Work through the records below and copy every line that includes "screenshot".
BEGIN Available data
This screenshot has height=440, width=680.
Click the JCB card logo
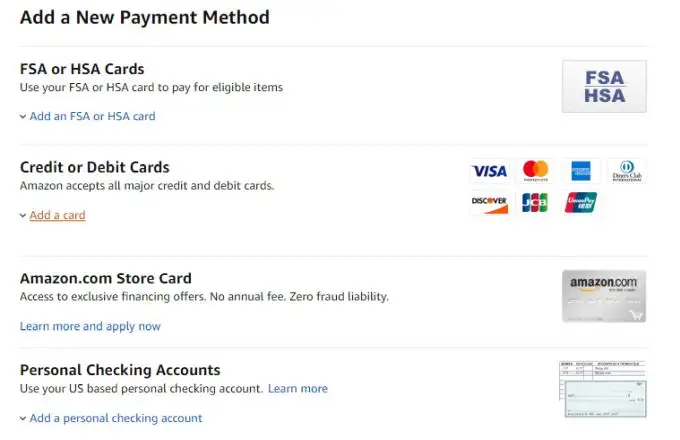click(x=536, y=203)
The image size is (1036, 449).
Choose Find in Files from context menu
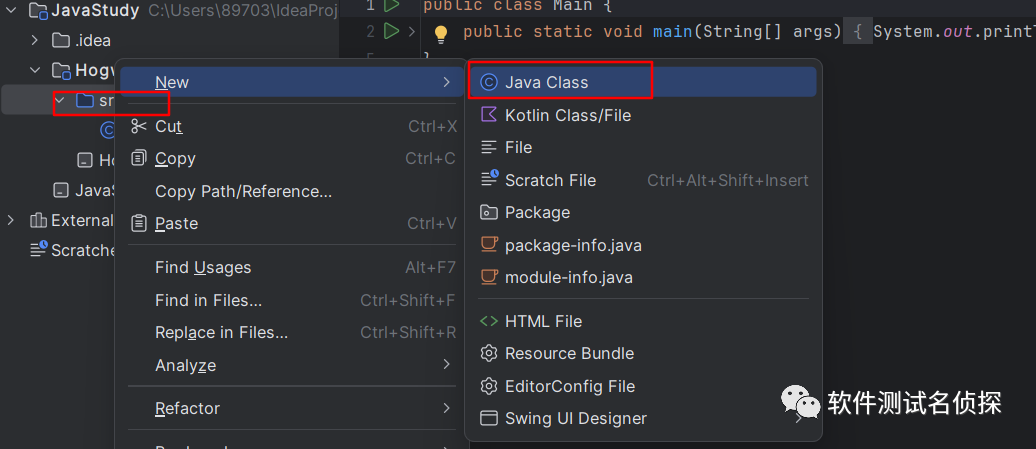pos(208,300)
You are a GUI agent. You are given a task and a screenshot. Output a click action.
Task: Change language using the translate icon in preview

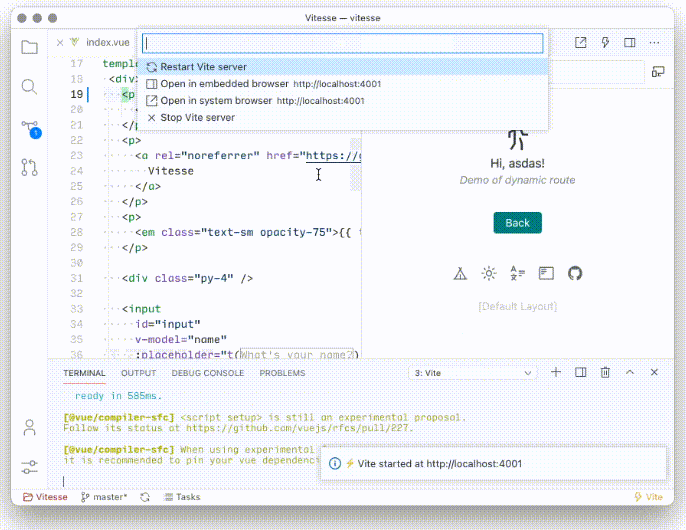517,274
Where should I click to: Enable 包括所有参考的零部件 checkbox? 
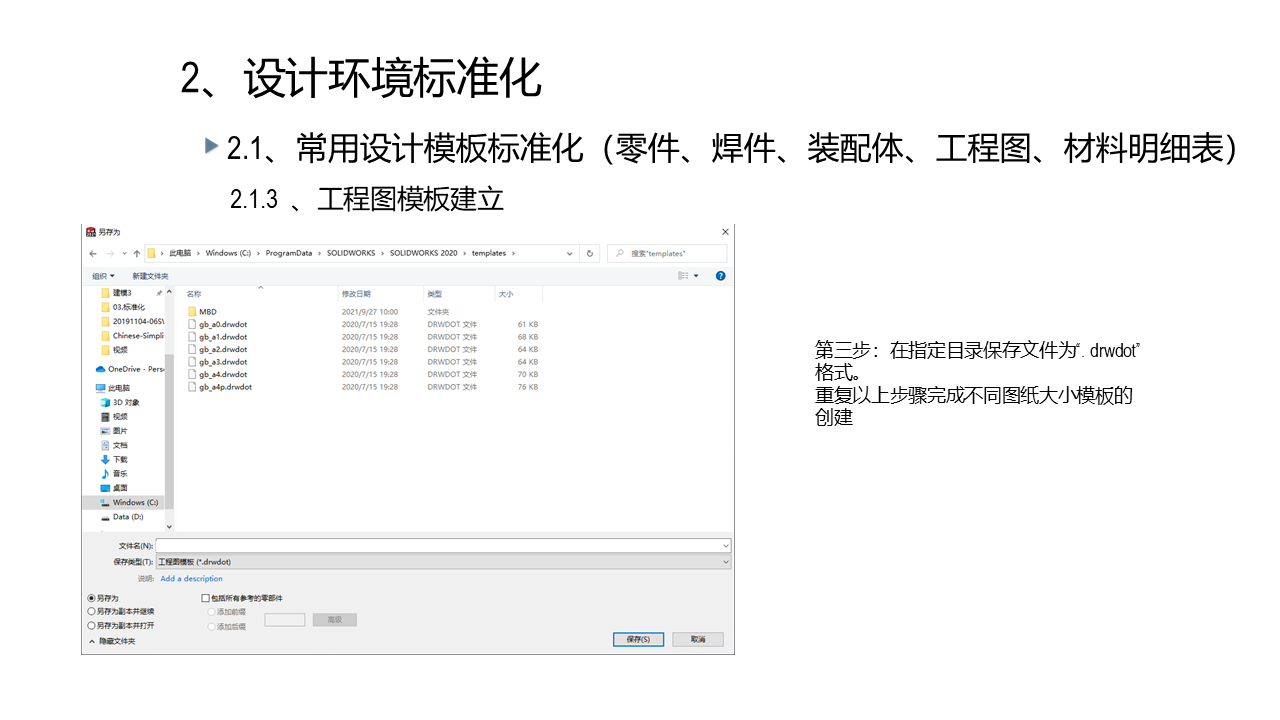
END Available data
_Exercise solution_
This screenshot has height=440, width=680.
You are a GUI agent. You are given a task and a screenshot. Output a click action.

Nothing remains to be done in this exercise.